13. Quando aconteceu e como foi a sua comemoração dos 25 anos de carreira?
Aconteceu em 2006, na Biblioteca Pública Infantil e Juvenil de Belo Horizonte. A ilustradora e artista plástica Regina Rennó organizou uma retrospectiva da minha produção e houve uma performance surpresa, preparada por um grupo de teatro que interpretou trechos de livros meus. Para culminar tanta emoção –pois compareceram até parentes de outra cidade a essa festa – o grupo “Tudo era uma vez”, formado por Dôra Guimarães e Elisa Almeida, presenteou-me declamando, com competência e sensibilidade, alguns poemas meus. Foram momentos que não vou esquecer.

14. Você enviou de Belo Horizonte um livro para uma menina chamada Melissa, com uma dedicatória repleta de lindeza. Claro que esse seu gesto é altamente revelador da personalidade de sua condição de poeta. O que demonstra não haver contradições entre o ser que escreve poemas e a pessoa que se diz Angela... Para você, isso é natural, não é?

Como disse lá no comecinho desta conversa, tenho a minha dualidade, como quase todo mundo. Fui uma criança calma, dócil e, ao mesmo tempo, moleca, alegre. Adulta, tornei-me reservada, mas irônica, lutadora, mas que foge de brigas. Unindo tudo isso, tenho uma sensibilidade à flor da pele, que me faz cultivar a delicadeza. Talvez como um meio de me proteger... E esse modo de ser é, sim, muito natural para mim.

15. Participou de um evento ao lado de Lino de Albergaria, e estava radiante, como só poderia, mas conte-nos sobre esse evento.

Você deve estar se referindo à nossa foto, tirada no dia em que lançamos, em 2009, “sinos_e_queijos.com”, um livro escrito a quatro mãos. Foi um lançamento coletivo promovido pela Editora Dimensão num espaço muito agradável, em Belo Horizonte, e o clima era mesmo de festa e alegria. Esta foi mais uma das muitas parcerias que já fiz com esse grande autor, pois temos uma sintonia fina que permite mesclar nossos estilos com harmonia. E o Lino, além de colega de letras e de trabalho (na Assembleia Legislativa), é um querido velho amigo.

16. Conte como foi para você "chutar o balde", e onde os leitores podem ler essa sua crônica?
A crônica foi publicada na “coluna virtual” que assino no site www.primeiroprograma.com.br Como é uma colaboração semanal, talvez não esteja mais acessível no link que remete aos textos anteriores... Foi o relato de umas férias que resolvi tirar, por 24 horas, das minhas muitas responsabilidades.

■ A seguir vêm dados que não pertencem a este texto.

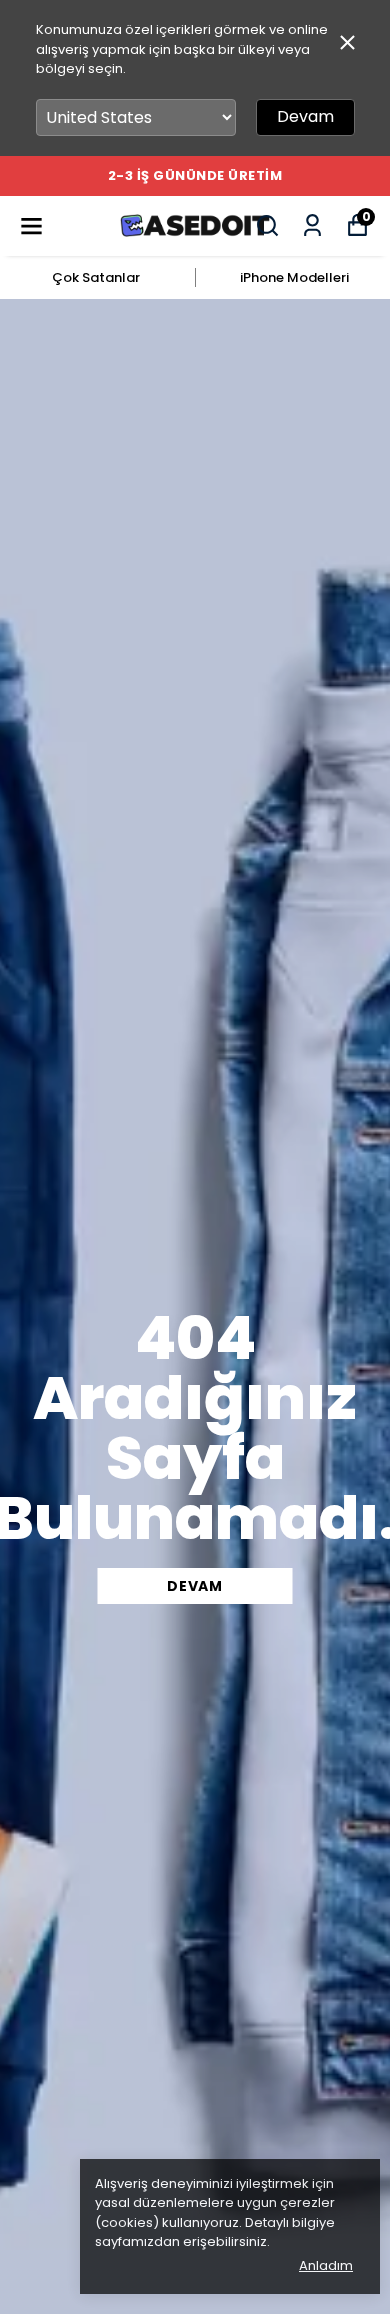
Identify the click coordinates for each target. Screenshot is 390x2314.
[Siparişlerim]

É possível, é saudável, é inofensivo, eu recomendo.

17. Envolveu-se com alma numa pesquisa sobre as montanhas de Minas. Poderia, por gentileza, nos falar sobre esse projeto e no que ele resultou?
Creio que você está se referindo ao meu mais recente e acalentado projeto, que se concretizou no livro “Um verso a cada passo – a poesia na Estrada Real”, publicado pela Editora Autêntica no ano passado. Não foi, portanto, apenas nas montanhas mineiras que me embrenhei e sim nesse longo e histórico percurso que atravessa três estados brasileiros e ainda deriva para a Bahia. Foram cinco anos de pesquisas, leituras e coleta de imagens e materiais com que eu iria ilustrar os poemas que compõem o livro, usando a técnica de bordado e colagem em tecido. Valeu a pena tanto trabalho: ele participou da Feira de Bolonha, na Itália, recebeu o selo “Altamente Recomendável” da Fundação Nacional do Livro Infantil e Juvenil, FNLIJ, e, mais recentemente, foi selecionado para o Programa Nacional de Bibliotecas Escolares, PNBE. 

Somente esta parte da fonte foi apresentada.